The PTAB denied institution of Covered Business Method (CBM) Review, finding that the parties’ license agreement and covenant not to sue removed any “imminent” threat of an infringement suit. MasterCard International Inc., v. Alexam, Inc., CBM2017-00041, Paper 12 (P.T.A.B. September 21, 2017).

In 2005, petitioner MasterCard and patent owner Alexam entered into a licensing agreement covering Alexam’s patents. MasterCard was granted a nonexclusive and nontransferable license to practice and sublicense the patented technology. The agreement also provided that other parties participating in a licensed transaction with MasterCard may be deemed sublicensed. In return, Alexam covenanted not to sue MasterCard for any claim or alleged liabilities relating to the patented technology before or during the term of the agreement.

In 2013, Alexam was successful in asserting its patents against third party IDT Corporation. Alexam, Inc. v. IDT Corp., 715 F.3d 1336, 1346 (Fed. Cir. 2013). However, in that case, the Federal Circuit upheld the district court’s determination that certain IDT transactions were automatically deemed sublicensed under the MasterCard-Alexam agreement and thus reduced the damages owed to Alexam. In 2015, Alexam sued MasterCard for breach of contract in district court based on the alleged non-payment of IDT royalties, and MasterCard filed counterclaims seeking declaratory judgment of non-infringement and invalidity of Alexam’s patents. Alexam filed a motion to dismiss the counterclaims, arguing that its covenant not to sue eliminates any justiciable case or controversy and thus prevents declaratory judgment jurisdiction. The court denied Alexam’s motion to dismiss, concluding that it was premature to determine the appropriateness of a declaratory relief, which depends on interpretation of the license agreement.

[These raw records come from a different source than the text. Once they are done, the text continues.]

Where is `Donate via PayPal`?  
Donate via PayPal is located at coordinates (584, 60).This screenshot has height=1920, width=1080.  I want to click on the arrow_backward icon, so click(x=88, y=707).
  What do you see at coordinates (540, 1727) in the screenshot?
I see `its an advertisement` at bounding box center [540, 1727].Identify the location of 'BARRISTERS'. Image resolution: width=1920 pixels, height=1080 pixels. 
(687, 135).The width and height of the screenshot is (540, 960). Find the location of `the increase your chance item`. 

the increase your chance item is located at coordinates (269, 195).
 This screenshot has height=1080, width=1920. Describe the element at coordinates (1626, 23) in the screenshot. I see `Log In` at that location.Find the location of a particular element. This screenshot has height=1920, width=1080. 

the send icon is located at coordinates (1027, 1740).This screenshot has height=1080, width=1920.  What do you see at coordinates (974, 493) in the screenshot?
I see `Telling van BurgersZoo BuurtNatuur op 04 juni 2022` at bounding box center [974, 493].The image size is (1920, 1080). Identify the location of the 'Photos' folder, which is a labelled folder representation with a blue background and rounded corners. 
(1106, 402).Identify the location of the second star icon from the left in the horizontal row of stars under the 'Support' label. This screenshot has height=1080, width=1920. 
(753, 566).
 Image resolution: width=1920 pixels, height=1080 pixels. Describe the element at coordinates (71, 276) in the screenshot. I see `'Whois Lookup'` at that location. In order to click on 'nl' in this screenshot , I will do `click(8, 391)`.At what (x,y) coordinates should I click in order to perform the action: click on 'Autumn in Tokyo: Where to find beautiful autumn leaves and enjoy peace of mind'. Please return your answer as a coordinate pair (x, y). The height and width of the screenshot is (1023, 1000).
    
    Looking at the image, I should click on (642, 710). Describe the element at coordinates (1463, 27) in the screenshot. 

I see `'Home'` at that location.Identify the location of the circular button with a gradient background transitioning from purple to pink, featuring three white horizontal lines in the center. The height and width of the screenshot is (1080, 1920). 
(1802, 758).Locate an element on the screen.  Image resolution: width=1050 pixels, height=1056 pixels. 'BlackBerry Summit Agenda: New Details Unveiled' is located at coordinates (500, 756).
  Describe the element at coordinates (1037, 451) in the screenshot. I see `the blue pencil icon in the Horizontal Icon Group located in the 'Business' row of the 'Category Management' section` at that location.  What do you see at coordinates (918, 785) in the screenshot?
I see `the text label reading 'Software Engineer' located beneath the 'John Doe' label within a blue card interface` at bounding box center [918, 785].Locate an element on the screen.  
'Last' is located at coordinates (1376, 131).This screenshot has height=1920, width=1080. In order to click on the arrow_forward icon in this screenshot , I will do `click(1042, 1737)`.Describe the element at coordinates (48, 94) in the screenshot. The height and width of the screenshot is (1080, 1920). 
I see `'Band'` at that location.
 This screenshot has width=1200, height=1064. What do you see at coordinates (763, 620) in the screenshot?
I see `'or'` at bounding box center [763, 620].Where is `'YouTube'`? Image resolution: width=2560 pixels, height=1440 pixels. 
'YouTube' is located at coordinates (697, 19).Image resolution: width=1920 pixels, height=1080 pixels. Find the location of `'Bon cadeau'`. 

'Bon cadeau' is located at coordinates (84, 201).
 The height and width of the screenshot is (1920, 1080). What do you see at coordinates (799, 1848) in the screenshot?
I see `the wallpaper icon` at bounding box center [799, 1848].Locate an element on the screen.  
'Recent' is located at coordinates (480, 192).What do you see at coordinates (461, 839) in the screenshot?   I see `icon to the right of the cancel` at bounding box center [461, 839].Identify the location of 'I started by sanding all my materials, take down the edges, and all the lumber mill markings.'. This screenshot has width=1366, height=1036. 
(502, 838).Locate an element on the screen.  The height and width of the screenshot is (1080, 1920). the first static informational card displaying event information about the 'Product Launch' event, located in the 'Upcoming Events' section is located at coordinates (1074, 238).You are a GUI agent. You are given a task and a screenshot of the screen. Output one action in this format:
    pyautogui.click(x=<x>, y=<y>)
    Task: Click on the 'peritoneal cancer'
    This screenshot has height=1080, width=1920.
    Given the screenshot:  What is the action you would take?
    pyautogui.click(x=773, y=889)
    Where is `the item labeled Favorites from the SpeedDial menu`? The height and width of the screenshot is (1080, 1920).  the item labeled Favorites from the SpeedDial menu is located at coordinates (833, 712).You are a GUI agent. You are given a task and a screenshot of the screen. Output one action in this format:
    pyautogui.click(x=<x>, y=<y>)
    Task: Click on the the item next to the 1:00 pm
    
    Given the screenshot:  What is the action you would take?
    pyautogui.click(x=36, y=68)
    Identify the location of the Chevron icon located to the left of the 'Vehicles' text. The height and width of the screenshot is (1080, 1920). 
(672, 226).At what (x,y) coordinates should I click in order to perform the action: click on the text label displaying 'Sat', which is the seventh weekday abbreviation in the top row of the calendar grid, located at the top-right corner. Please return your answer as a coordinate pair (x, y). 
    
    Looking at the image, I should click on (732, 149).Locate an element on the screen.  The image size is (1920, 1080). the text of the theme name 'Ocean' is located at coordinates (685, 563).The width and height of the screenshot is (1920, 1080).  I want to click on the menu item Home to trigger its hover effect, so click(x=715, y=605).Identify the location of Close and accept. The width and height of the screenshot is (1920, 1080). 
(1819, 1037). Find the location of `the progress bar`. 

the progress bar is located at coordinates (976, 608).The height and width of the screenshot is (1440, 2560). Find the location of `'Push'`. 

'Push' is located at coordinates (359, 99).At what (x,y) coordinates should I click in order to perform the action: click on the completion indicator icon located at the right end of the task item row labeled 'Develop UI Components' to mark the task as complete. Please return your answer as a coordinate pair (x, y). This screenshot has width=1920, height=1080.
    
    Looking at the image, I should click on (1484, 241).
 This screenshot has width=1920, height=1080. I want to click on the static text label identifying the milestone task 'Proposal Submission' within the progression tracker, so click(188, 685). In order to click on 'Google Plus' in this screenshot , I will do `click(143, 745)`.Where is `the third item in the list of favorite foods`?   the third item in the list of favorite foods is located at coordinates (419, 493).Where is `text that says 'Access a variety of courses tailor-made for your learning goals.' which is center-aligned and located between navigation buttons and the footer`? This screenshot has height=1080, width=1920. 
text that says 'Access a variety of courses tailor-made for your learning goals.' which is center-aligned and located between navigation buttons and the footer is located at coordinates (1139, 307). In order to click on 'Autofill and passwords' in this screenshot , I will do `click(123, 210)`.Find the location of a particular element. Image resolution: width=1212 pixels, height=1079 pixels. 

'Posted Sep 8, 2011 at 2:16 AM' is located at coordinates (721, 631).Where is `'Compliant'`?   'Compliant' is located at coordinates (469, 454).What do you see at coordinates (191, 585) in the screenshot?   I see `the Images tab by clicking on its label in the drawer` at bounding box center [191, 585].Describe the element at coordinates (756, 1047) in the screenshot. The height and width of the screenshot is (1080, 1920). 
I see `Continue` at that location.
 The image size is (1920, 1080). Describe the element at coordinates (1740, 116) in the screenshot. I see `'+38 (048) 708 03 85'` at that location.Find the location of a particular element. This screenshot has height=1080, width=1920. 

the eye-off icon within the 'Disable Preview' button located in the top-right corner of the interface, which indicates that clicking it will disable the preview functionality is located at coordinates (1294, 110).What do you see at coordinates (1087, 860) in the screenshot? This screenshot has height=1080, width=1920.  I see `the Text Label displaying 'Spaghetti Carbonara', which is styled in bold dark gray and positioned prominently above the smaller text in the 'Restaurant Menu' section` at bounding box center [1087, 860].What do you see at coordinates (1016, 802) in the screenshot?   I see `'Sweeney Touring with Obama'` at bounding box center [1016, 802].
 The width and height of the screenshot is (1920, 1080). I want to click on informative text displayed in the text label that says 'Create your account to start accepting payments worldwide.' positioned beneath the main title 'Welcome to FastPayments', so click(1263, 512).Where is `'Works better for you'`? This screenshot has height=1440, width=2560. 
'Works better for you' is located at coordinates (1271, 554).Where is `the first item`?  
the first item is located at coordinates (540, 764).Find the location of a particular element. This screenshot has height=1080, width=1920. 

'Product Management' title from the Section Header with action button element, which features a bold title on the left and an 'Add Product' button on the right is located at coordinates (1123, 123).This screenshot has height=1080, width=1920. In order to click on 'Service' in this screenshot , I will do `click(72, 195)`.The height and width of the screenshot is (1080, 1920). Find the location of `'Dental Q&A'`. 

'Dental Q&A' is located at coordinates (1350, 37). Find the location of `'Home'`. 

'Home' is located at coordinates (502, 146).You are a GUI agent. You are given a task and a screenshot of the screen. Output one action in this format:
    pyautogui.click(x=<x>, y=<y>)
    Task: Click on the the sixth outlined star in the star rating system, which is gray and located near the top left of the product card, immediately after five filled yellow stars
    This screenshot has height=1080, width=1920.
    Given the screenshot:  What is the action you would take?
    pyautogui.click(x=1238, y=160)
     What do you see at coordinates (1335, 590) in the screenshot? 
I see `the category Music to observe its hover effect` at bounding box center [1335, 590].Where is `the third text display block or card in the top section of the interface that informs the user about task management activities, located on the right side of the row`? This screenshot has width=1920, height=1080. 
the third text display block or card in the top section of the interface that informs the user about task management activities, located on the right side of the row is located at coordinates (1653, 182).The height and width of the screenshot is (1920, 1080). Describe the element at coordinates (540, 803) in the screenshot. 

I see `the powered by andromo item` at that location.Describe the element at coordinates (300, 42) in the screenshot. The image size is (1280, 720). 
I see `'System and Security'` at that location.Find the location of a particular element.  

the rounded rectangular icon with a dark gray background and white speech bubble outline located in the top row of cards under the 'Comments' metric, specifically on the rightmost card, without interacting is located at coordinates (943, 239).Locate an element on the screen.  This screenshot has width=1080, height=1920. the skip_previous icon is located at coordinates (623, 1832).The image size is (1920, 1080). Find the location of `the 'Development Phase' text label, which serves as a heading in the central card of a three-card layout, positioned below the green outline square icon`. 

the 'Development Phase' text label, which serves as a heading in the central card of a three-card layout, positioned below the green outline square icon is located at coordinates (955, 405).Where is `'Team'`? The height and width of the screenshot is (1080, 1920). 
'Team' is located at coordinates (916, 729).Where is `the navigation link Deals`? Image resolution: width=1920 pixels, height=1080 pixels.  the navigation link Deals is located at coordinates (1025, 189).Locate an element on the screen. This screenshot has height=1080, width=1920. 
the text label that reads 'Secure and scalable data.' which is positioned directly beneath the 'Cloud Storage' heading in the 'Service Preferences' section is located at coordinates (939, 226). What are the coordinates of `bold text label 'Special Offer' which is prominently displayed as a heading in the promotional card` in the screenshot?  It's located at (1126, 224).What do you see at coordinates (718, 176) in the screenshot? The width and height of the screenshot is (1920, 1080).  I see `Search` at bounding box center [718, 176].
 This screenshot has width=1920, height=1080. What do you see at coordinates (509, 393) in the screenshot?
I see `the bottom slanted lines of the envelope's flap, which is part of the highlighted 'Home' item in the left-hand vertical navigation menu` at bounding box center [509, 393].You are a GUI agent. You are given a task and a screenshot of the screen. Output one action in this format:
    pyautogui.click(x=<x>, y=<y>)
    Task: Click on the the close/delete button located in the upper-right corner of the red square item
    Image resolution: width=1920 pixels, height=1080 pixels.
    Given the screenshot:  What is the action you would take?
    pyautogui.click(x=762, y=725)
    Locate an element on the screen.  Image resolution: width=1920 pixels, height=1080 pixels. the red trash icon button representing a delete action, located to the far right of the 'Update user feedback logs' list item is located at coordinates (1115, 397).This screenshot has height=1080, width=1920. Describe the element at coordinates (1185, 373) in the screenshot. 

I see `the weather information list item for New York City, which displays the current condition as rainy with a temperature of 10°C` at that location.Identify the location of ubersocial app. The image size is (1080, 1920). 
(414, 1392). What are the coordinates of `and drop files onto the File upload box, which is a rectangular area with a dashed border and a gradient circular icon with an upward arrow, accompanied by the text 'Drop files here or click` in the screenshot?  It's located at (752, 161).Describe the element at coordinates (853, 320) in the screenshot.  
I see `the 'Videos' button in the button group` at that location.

While the district court case was pending, MasterCard also sought to invalidate one of Alexam’s patents by CBM review. However, unlike inter partes review, institution of CBM review requires that the petitioner “has been sued for infringement of the patent or has been charged with infringement under that patent.” AIA § 18(a)(1)(B).

The Board determined that Alexam had not sued MasterCard for infringement because it had not brought a claim against MasterCard under the Patent Act. Instead, Alexam sued MasterCard for state-law breach of contract for allegedly failing to pay royalties. The Board recognized that in some cases the Federal Circuit has not limited ”infringement” to only claims under the Patent Act, especially where the accused infringer cannot otherwise be sued (absent waiver of sovereign immunity) and is not presumed to have a preexisting right to practice the patented technology. See e.g. Return Mail v. United States Postal Service, Appeal No. 2016-1502 (Fed. Cir. Aug. 28, 2017). However, the Board distinguished these cases because MasterCard could be sued in a separate patent infringement action and has a preexisting license with Alexam.

The Board also concluded that MasterCard had not been charged with infringement. MasterCard argued that it had been charged with infringement because it had Article III standing to bring a declaratory judgment action. MasterCard cited the Supreme Court’s decision in MedImmune, Inc. v. Genentech, Inc., asserting that a licensee is not required to break or terminate a license agreement before seeking declaratory judgment that the underlying patent is invalid, unenforceable, or not infringed. 549 U.S. 118, 137 (2007). However, the Board noted that MedImmune did not include a covenant not to sue, which moots any dispute between the parties such that there is no “case or controversy” under Article III.

Finding that MasterCard had not established standing, the Board denied institution of the CBM review. This decision is a helpful reminder that parties contemplating or facing CMB review should carefully consider the specific standing requirements, as they differ from the standing requirements for inter partes review and declaratory judgment.